The respondent disputed the existence of the unwritten rule: “Senior members of the Upper Tribunal are unaware of any rule requiring the Upper Tribunal to allow an appeal on the ground that there was a delay of more than three months (or indeed any specified period) before finalisation of a First-tier Tribunal decision”, paragraph 9.
The Court analysed case law relating to delay. Rule 2(1)(e) of The Tribunal Procedure (First-tier Tribunal) (Immigration and Asylum Chamber) Rules 2014, referred to in the Presidential Guidance Note, states that the overriding objective of dealing with cases fairly and justly includes “avoiding delay, so far as compatible with proper consideration of the issues”. The Court found that 14 days “represents good practice” but not a ground for seeking rehearing.

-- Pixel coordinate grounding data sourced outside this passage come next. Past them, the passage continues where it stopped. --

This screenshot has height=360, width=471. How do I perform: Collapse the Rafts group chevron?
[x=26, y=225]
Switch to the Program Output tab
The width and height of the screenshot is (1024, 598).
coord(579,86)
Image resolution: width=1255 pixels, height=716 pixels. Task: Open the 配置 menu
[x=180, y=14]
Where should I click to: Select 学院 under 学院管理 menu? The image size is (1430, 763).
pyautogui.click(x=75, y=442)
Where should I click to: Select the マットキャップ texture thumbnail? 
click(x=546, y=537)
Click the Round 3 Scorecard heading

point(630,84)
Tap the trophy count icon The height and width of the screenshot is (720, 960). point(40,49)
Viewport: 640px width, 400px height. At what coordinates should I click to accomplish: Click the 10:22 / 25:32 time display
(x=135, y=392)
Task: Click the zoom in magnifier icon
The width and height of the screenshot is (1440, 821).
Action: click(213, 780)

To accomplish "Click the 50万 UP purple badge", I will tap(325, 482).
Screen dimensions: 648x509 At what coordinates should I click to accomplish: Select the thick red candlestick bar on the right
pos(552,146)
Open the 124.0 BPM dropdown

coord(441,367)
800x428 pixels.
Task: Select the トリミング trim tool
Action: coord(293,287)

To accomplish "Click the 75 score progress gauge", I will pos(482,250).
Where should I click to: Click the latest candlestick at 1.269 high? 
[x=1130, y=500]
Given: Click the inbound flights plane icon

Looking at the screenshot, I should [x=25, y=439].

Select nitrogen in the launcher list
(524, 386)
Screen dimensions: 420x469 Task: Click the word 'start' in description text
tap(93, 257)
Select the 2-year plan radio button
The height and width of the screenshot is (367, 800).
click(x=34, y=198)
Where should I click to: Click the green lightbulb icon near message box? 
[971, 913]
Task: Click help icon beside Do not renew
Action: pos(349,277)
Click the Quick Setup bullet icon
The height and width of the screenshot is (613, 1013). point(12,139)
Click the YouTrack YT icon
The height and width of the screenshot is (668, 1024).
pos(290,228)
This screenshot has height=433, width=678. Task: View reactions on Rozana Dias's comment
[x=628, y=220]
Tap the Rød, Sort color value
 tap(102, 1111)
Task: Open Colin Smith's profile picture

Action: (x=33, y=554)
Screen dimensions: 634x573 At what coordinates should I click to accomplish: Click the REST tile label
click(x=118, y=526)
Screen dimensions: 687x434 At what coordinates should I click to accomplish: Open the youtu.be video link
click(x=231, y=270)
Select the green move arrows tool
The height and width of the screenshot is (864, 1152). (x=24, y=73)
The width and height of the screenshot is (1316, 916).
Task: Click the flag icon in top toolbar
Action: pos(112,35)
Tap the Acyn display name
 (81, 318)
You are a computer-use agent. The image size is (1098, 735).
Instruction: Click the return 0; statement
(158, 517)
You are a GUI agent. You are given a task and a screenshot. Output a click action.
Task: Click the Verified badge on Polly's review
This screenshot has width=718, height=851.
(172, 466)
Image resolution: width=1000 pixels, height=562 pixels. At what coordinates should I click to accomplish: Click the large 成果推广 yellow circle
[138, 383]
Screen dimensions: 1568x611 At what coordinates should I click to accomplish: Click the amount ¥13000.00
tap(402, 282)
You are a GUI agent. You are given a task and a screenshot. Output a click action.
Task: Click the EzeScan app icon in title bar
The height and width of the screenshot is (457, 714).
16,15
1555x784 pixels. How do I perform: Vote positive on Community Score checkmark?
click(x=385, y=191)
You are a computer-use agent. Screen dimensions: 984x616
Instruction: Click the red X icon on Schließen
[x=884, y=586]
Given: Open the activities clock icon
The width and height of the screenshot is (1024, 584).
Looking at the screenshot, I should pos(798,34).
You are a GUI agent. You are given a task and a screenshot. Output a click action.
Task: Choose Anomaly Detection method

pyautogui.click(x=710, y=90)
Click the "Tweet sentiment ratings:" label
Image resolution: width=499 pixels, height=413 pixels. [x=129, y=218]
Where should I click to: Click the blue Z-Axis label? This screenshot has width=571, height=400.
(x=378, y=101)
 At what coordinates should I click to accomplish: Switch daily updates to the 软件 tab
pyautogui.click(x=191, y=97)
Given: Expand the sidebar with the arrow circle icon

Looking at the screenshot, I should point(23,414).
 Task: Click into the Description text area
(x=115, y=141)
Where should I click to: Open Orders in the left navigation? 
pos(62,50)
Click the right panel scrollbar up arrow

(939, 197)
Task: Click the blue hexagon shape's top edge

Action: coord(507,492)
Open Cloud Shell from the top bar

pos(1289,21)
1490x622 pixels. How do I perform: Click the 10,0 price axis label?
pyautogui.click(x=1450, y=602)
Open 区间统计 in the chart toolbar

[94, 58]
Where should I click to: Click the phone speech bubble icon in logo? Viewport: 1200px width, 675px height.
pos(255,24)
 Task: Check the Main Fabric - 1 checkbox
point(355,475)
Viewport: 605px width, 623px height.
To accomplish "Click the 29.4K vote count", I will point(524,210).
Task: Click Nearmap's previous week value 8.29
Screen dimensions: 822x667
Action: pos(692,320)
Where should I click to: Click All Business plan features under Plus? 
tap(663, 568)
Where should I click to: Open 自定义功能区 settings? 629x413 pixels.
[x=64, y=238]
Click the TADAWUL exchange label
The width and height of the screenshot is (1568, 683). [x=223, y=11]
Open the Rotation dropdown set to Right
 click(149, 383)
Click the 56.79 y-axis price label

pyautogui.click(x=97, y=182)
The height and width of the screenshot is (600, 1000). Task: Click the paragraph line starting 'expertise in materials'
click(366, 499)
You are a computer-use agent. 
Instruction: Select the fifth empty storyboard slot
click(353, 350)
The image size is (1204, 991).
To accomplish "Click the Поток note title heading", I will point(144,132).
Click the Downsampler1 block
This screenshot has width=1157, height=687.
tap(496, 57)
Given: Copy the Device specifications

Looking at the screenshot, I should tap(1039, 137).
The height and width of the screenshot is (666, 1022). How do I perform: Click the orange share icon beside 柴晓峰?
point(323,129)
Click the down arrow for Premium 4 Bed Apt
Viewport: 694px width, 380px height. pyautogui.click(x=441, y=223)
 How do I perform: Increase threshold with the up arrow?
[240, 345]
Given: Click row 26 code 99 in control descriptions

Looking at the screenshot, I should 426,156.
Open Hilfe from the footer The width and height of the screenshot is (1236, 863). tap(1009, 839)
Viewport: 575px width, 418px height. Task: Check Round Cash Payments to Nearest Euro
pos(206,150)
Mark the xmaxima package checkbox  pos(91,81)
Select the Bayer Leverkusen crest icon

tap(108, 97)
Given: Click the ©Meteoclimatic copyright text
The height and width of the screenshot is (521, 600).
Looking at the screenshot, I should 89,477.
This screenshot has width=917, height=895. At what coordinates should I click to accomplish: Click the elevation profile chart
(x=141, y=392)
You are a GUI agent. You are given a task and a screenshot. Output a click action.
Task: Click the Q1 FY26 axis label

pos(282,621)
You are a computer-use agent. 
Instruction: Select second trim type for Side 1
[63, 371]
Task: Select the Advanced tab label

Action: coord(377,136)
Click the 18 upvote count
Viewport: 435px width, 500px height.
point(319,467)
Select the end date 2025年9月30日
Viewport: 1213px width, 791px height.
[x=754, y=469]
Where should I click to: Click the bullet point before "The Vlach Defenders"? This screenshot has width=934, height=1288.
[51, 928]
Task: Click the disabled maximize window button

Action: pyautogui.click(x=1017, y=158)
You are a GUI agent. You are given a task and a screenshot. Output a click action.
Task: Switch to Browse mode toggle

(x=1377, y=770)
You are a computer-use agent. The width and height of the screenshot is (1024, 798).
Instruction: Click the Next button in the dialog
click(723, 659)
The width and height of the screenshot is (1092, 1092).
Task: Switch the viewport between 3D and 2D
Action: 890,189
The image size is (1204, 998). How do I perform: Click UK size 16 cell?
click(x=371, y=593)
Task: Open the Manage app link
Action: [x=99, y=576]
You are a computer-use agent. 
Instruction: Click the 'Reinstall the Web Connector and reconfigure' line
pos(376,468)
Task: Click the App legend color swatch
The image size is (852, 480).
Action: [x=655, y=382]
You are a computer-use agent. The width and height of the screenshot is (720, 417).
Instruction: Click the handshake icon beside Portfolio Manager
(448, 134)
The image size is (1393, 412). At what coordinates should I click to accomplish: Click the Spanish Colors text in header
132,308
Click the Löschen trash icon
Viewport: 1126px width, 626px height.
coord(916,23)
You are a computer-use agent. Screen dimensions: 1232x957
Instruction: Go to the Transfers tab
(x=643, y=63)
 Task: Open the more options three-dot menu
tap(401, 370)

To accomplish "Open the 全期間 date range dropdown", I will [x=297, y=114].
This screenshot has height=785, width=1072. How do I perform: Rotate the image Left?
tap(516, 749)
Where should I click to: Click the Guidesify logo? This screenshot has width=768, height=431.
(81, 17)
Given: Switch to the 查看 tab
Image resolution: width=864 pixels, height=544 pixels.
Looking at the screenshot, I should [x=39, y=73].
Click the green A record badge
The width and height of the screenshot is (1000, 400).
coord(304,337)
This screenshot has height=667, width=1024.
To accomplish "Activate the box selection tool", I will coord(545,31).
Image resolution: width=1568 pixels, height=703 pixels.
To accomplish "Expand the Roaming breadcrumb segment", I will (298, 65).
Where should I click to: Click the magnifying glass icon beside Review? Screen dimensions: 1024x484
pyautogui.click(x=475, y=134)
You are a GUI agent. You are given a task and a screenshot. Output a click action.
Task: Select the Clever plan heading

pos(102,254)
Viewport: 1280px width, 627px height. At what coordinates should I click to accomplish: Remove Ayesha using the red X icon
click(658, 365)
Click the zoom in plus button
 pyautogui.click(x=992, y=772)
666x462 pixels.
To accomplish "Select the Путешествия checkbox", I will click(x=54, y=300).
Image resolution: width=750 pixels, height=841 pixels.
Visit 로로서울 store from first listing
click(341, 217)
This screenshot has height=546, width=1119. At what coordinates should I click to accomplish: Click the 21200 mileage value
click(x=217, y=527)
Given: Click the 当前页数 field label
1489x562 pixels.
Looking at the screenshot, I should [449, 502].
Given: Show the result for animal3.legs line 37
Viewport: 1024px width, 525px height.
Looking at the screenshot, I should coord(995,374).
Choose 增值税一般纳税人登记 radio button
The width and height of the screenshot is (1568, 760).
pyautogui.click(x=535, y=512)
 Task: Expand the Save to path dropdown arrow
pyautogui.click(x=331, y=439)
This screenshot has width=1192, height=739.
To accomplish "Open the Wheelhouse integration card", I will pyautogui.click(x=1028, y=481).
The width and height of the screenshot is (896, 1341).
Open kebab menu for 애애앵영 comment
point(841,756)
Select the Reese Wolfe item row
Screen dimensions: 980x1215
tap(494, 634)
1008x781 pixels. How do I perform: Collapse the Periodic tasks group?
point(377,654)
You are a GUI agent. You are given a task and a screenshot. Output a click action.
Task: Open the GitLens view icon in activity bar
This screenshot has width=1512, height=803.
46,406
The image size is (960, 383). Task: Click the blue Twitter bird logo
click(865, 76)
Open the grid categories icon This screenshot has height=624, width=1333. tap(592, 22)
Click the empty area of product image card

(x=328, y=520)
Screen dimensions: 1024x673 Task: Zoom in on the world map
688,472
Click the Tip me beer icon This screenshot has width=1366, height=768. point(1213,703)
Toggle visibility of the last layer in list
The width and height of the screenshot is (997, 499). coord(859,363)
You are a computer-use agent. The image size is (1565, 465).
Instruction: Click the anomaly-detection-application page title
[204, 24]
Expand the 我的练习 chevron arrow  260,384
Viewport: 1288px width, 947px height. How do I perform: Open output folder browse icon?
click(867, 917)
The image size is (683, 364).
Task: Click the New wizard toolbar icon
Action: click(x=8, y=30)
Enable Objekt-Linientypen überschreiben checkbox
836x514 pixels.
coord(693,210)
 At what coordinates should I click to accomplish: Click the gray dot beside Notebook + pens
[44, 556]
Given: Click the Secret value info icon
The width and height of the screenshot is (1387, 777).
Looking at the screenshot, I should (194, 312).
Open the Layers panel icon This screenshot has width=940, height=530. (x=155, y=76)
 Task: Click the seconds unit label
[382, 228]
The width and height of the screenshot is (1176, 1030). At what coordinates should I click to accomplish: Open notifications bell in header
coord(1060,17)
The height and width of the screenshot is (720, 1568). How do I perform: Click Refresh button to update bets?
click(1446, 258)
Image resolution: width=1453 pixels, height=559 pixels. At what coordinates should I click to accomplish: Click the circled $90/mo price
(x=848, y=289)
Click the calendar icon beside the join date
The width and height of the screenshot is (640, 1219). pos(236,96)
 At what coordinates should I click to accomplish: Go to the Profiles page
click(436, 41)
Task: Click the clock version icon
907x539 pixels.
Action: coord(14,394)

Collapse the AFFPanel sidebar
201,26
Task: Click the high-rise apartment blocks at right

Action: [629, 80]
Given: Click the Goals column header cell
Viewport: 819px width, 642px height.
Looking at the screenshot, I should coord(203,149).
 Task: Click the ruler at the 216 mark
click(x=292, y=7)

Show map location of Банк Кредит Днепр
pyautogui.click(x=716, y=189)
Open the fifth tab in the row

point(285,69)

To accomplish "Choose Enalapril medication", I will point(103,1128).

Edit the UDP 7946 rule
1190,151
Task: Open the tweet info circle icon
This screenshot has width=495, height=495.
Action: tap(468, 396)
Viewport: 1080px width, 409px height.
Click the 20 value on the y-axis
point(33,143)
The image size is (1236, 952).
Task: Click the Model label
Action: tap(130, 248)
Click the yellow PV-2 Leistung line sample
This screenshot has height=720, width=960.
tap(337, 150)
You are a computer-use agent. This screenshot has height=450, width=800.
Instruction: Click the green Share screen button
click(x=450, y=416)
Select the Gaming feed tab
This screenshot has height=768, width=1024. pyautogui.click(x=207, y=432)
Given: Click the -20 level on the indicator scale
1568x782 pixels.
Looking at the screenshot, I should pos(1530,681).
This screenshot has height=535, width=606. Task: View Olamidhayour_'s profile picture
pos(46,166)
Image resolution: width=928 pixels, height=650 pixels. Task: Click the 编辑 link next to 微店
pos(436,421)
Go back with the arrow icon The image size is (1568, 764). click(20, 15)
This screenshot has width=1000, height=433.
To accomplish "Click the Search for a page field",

Despite the arguments the Court reviewed the guidance given in an earlier case of Sambasivam. The decision confirms that it cannot be inferred from the fact of excessive delay, where credibility is an issue, that the decision is always unsafe. “In cases of delay of this kind, the matter is best approached from the starting point that, where important issues of credibility arise, a delay of over three months between hearing and determination will merit remittance for re-hearing unless, by reason of particular circumstances, it is clear that the eventual outcome of the application, whether by the same or a different route, must be the same,” per Potter LJ.
The Court concluded: “There is no justification for applying a different or special approach on appeals to the Upper Tribunal (Immigration and Asylum Chamber) from the approach which is generally applicable in cases of delay in giving a decision. Nor does the fact that the appellant’s credibility was in issue justify applying a different test – though it may of course, depending on the circumstances, be an important factor in applying the test”, paragraph 28. The Court further concluded “In the present case the grounds of appeal do not identify any particular respect in which the delay of four months between the hearing and the date of decision, regrettable as it was, has potentially resulted in error”, paragraph 30.
A further argument was raised in respect of the failure to the Judge to record the demeanour of the appellant, this had not be raised previously in the Upper Tribunal.
At paragraph 41 the Court confirmed in “One of the most important qualities expected of a judge is that they will strive to avoid being influenced by personal biases and prejudices in their decision-making. That requires eschewing judgments based on the appearance of a witness or on their tone, manner or other aspects of their behaviour in answering questions”.
The Court concluded, in this case: “Accordingly, even if the appellant had through his demeanour when answering questions given the FTT judge the impression that he looked and sounded believable, the suggestion that the FTT judge should have given significant weight to that impression, let alone that he could properly have treated it as compensating for the many inconsistencies and improbabilities in the content of the appellant’s account, cannot be accepted”, paragraph 43.
This is an interesting case that reminds us of the overriding objective of fairness in the system and dangers of placing too much emphasis on the demeanour of an individual.